Records for the task START

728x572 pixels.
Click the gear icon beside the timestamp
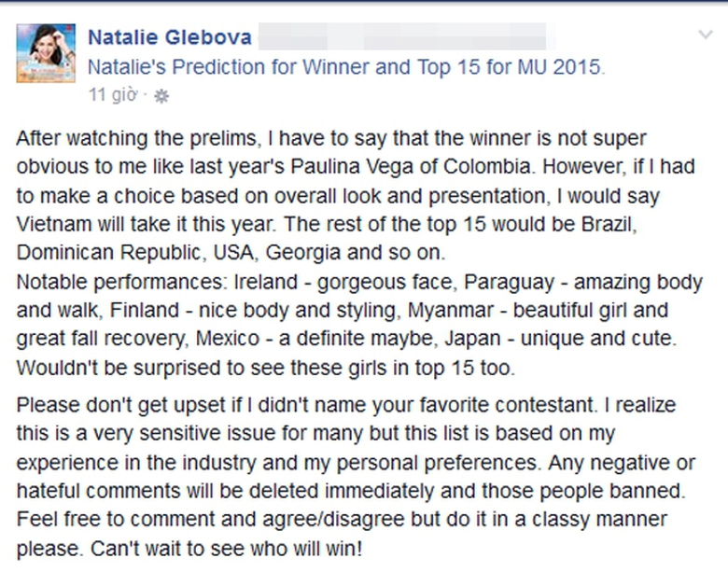(x=161, y=95)
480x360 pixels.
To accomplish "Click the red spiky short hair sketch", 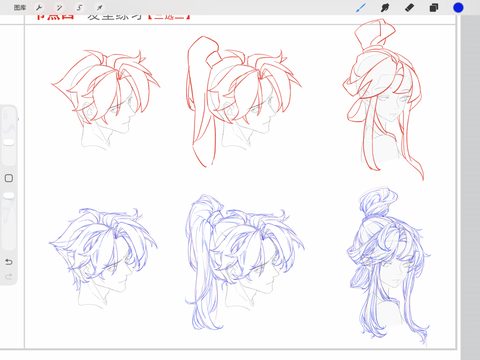I will point(106,99).
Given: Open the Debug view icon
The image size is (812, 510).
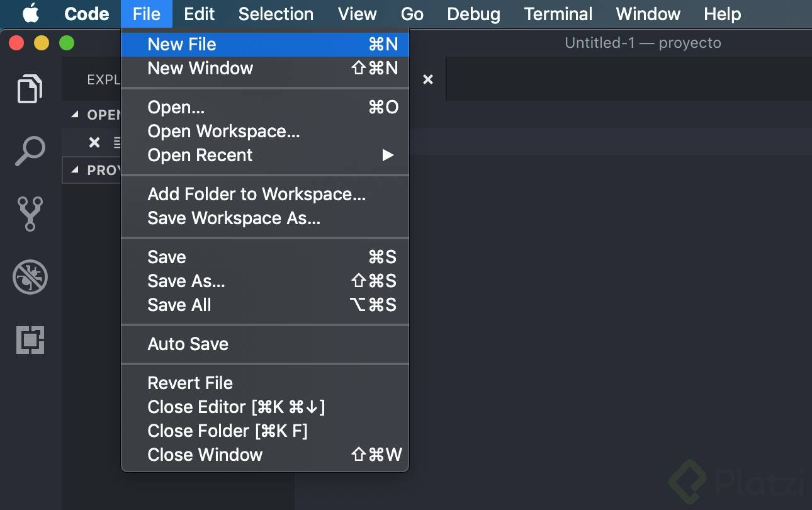Looking at the screenshot, I should [30, 277].
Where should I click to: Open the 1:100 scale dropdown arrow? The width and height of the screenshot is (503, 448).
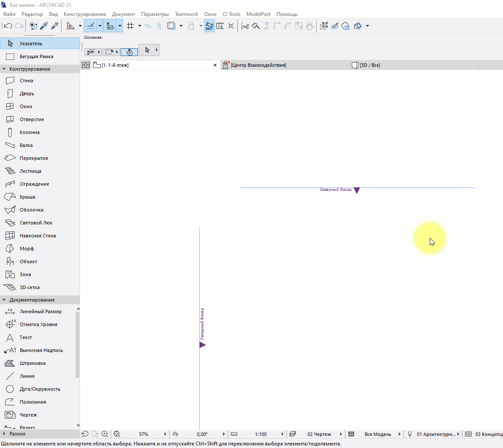pos(283,434)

Records for the task END

→ **Required work**:
Pictures excluded, return exactly the lines from the one with "Given: Open the Debug view icon" through the final line of the entries above, both included.

→ **Solution to this exercise**:
Given: Open the Debug view icon
The image size is (812, 510).
Looking at the screenshot, I should [30, 277].
Where should I click to: Open the 1:100 scale dropdown arrow? The width and height of the screenshot is (503, 448).
pos(283,434)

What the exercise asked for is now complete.